What to do -
Return the data unchanged, from the line with "Identify the location" through the end of the data, both included. Omit the pictures.
╔══
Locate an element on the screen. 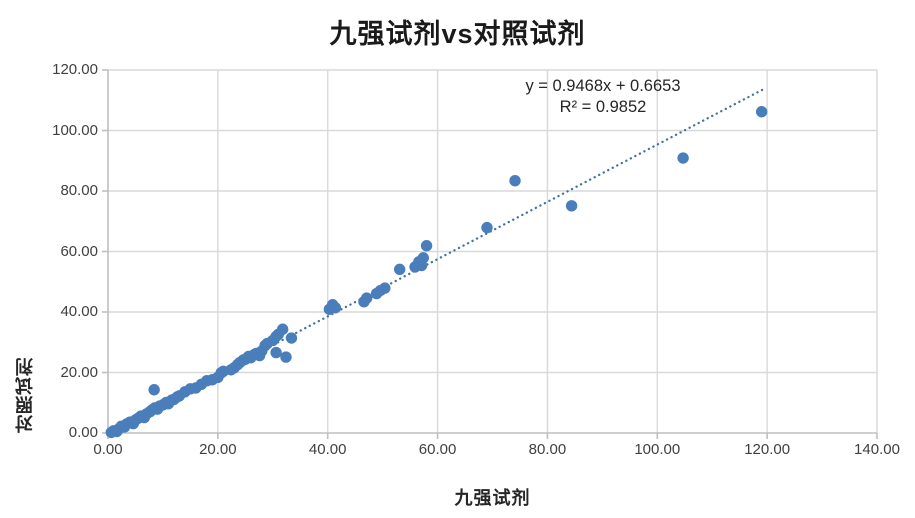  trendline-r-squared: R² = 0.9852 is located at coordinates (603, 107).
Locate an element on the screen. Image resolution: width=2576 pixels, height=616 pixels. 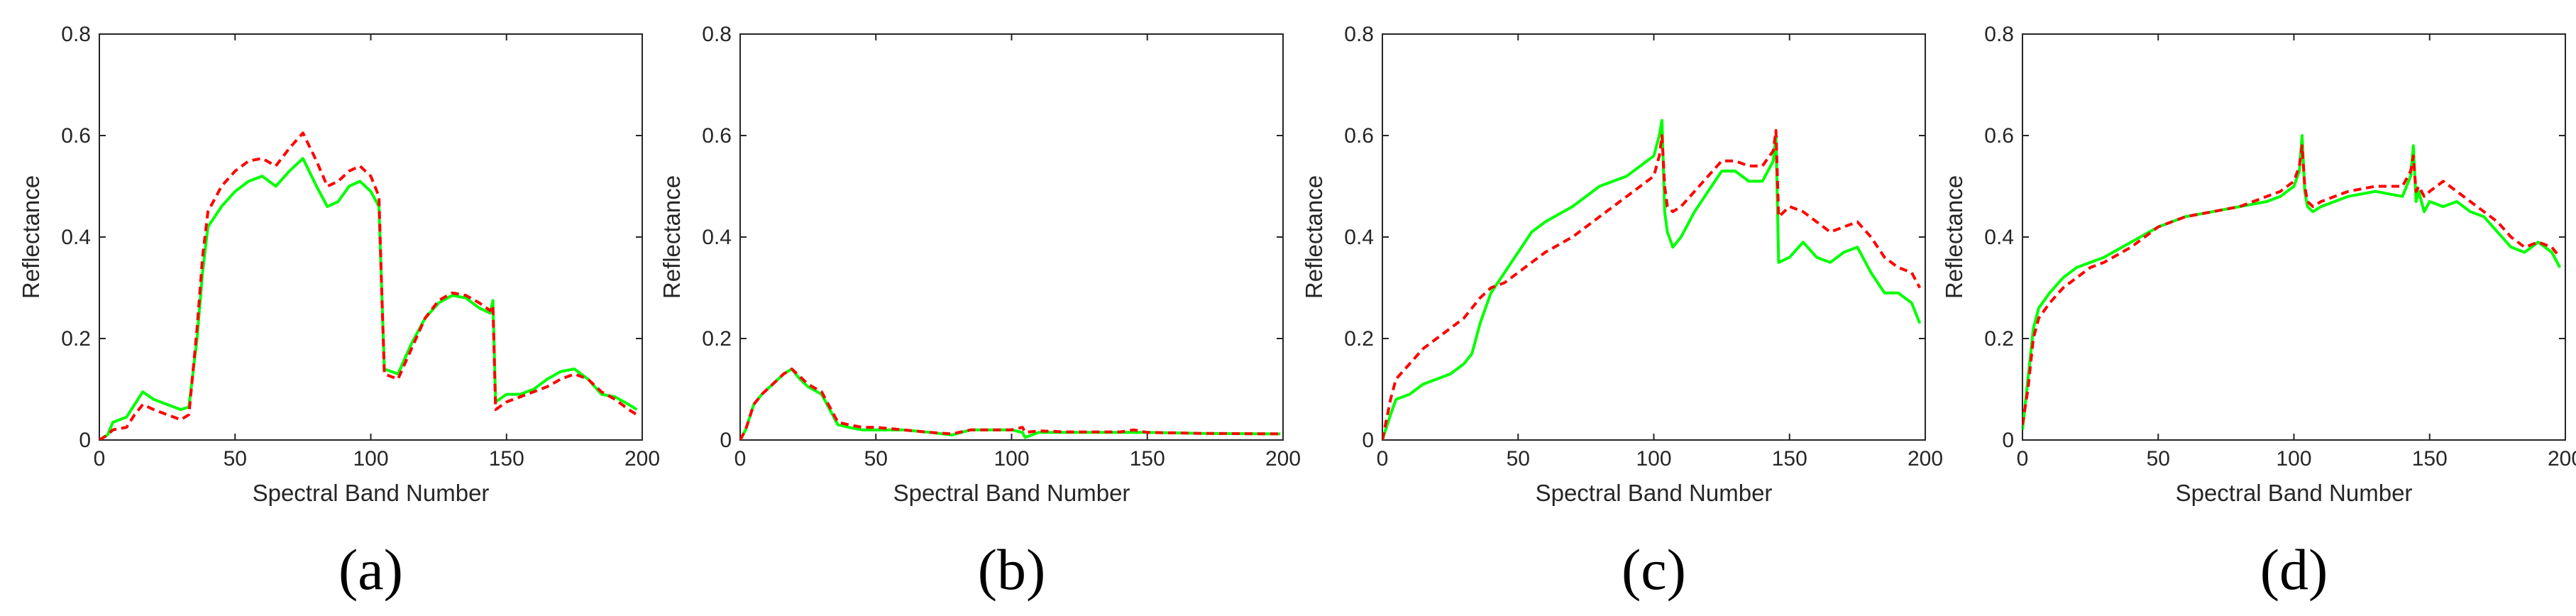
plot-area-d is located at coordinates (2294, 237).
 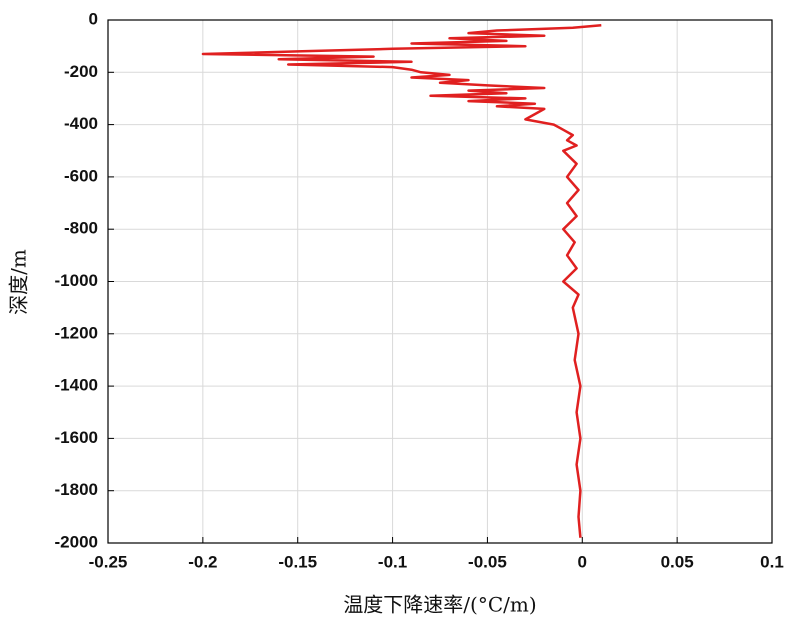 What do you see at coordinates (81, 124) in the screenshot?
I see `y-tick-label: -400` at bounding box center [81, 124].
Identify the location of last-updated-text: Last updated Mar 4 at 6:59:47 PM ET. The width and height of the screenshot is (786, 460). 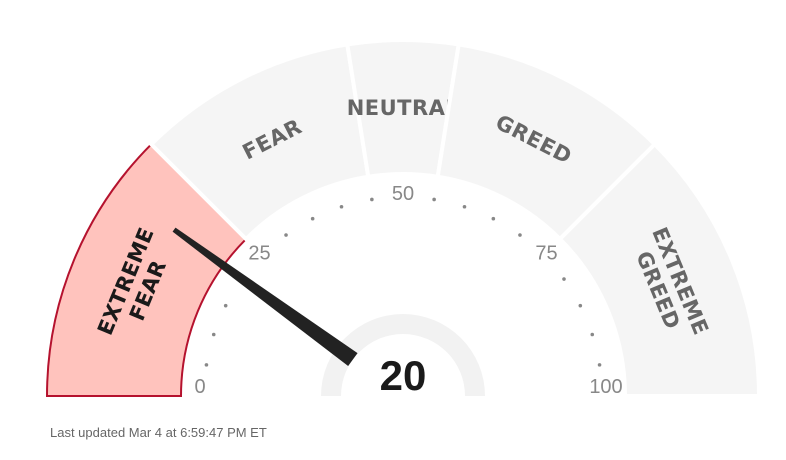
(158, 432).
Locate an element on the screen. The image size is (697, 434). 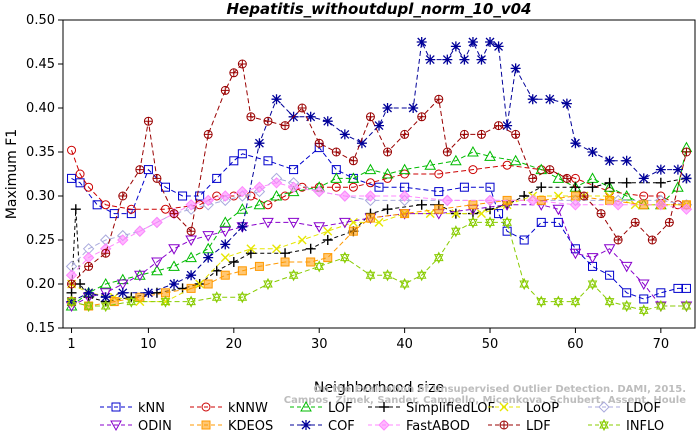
╚══
Exercise response -
Identify the location of last-updated-text: Last updated Mar 4 at 6:59:47 PM ET. The width and height of the screenshot is (786, 460). 
(158, 432).
Locate an element on the screen. The image size is (697, 434). 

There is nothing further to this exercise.